● **Texte fourni**:
▽

DDMRP est parfois présenté comme une révolution qui soigne tous les maux de nos chaînes d’approvisionnement. Mettez en œuvre DDMRP et vos taux de services vont monter en flèche, vos stocks vont baisser, vos coûts seront réduits et vos équipes opérationnelles vont retrouver la sérénité.
Hum. J’en vois qui sont sceptiques.
Rassurez vous : même si vous sautez le pas de la transition « Demand Driven », la loi de Murphy va continuer de frapper !
Oui, vous allez continuer à subir des retards de fournisseurs, des pannes machines, des catastrophes qualité, des problèmes de données, des lancements de nouveaux produits en retard… Bref toutes ces petites joies qui pimentent la vie des responsables industriels.
Il n’y a pas de secret : les supply chains d’aujourd’hui sont toujours plus complexes, avec de multiples interactions et une prolifération de produits. Cette complexité croissante ne fait qu’augmenter en permanence le nombre d’opportunités de problèmes, et donc les risques.
Plus ça ira, plus il y aura de risques dans nos supply chains. La question est : comment en limiter l’impact ?

△

● **Extrait source**:
▽

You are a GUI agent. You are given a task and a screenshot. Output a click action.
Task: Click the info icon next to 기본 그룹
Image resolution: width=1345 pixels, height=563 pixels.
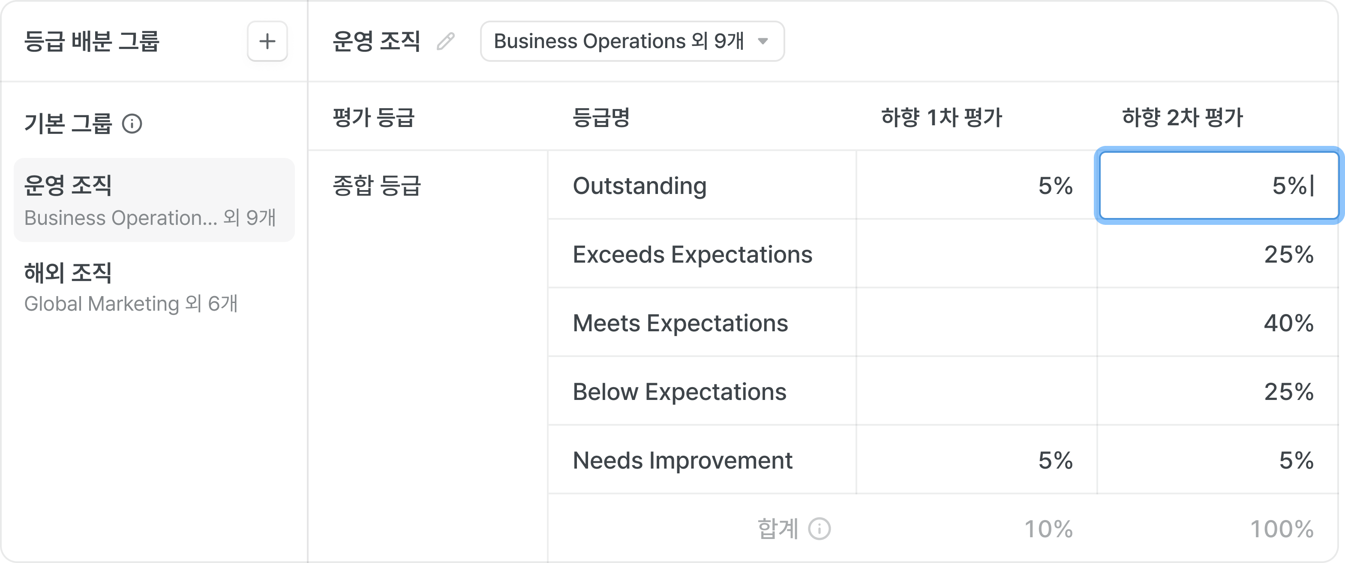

△

● **Consigne écrite 1**:
Recopiez tel quel le passage du texte sur DDMRP qui va de « DDMRP est parfois » jusqu'à « de frapper ! ».
● **Consigne écrite 2**:
Réécrivez plus brièvement, en une seule phrase, le paragraphe du texte sur DDMRP qui commence par « Il n’y a pas de secret » en gardant ses idées principales.

● **Résultat attendu 1**:
DDMRP est parfois présenté comme une révolution qui soigne tous les maux de nos chaînes d’approvisionnement. Mettez en œuvre DDMRP et vos taux de services vont monter en flèche, vos stocks vont baisser, vos coûts seront réduits et vos équipes opérationnelles vont retrouver la sérénité.
Hum. J’en vois qui sont sceptiques.
Rassurez vous : même si vous sautez le pas de la transition « Demand Driven », la loi de Murphy va continuer de frapper !

● **Résultat attendu 2**:
Les supply chains actuelles deviennent de plus en plus complexes, avec de nombreuses interactions et une multiplication des produits, ce qui augmente sans cesse les occasions de problèmes et donc les risques.